▶ TASK GOAL
Copy each line below in which the string "agent" occurs.

- - -

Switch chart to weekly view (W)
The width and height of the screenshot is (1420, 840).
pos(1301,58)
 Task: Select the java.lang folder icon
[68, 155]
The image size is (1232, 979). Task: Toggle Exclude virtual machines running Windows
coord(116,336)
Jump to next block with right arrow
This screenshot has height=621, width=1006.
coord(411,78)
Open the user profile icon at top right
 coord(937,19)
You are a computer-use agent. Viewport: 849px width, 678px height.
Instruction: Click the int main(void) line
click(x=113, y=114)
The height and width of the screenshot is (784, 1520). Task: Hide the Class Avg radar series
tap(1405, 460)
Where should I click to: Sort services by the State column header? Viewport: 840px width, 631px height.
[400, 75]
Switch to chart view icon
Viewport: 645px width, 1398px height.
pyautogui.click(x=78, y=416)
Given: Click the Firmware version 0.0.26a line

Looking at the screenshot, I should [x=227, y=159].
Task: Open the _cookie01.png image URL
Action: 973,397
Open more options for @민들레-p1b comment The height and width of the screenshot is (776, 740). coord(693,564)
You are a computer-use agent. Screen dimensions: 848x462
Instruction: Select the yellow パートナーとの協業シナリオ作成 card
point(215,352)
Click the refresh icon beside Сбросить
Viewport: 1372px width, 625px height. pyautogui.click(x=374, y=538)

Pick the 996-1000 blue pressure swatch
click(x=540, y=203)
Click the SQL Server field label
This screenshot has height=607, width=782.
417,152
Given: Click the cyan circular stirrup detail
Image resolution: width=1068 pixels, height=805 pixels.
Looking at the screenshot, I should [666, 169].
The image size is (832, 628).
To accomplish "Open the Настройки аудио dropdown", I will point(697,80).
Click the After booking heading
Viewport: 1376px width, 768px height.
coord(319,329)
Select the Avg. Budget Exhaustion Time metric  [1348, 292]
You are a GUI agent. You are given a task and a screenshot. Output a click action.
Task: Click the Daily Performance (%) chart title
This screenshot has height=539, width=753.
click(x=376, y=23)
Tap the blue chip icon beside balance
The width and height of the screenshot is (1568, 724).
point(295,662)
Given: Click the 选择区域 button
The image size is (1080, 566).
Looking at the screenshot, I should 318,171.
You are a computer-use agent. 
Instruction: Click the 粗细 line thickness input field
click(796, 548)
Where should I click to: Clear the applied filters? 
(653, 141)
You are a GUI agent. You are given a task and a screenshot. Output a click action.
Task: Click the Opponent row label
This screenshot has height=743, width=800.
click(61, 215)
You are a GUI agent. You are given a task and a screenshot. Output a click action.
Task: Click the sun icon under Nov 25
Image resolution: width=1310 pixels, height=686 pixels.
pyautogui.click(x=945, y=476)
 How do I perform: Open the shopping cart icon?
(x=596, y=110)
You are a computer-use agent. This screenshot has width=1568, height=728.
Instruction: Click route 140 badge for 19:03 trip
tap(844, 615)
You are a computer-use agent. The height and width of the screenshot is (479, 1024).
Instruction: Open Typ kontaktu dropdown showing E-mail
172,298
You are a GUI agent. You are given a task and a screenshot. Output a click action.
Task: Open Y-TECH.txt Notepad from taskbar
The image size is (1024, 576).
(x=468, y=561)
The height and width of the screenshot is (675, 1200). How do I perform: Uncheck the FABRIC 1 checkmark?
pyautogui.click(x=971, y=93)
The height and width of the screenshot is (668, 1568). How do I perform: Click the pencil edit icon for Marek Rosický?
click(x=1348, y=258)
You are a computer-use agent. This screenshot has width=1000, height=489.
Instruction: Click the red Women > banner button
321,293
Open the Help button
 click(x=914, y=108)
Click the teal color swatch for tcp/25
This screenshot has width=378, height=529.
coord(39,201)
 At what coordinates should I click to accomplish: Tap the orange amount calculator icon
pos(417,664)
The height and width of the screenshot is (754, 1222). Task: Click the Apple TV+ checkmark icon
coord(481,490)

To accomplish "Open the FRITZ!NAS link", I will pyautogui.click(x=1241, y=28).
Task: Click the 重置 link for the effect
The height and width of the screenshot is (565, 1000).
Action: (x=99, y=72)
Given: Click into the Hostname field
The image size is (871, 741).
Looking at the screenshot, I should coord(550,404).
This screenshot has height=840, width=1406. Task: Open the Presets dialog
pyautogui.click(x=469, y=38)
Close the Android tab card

- - -

▶ TASK RESPONSE
You are a computer-use agent. Viewport: 849px width, 678px height.
You are a computer-use agent. Screen dimensions: 848x462
You are a GUI agent. You are given a task and a screenshot. Output a click action.
You are a computer-use agent. 
You are a GUI agent. You are given a task and a screenshot. Output a click action.
You are a GUI agent. You are given a task and a screenshot. Output a click action.
You are a computer-use agent. This screenshot has width=1568, height=728.
You are a computer-use agent. The height and width of the screenshot is (479, 1024).
You are a GUI agent. You are given a task and a screenshot. Output a click action.
You are a computer-use agent. This screenshot has width=1000, height=489.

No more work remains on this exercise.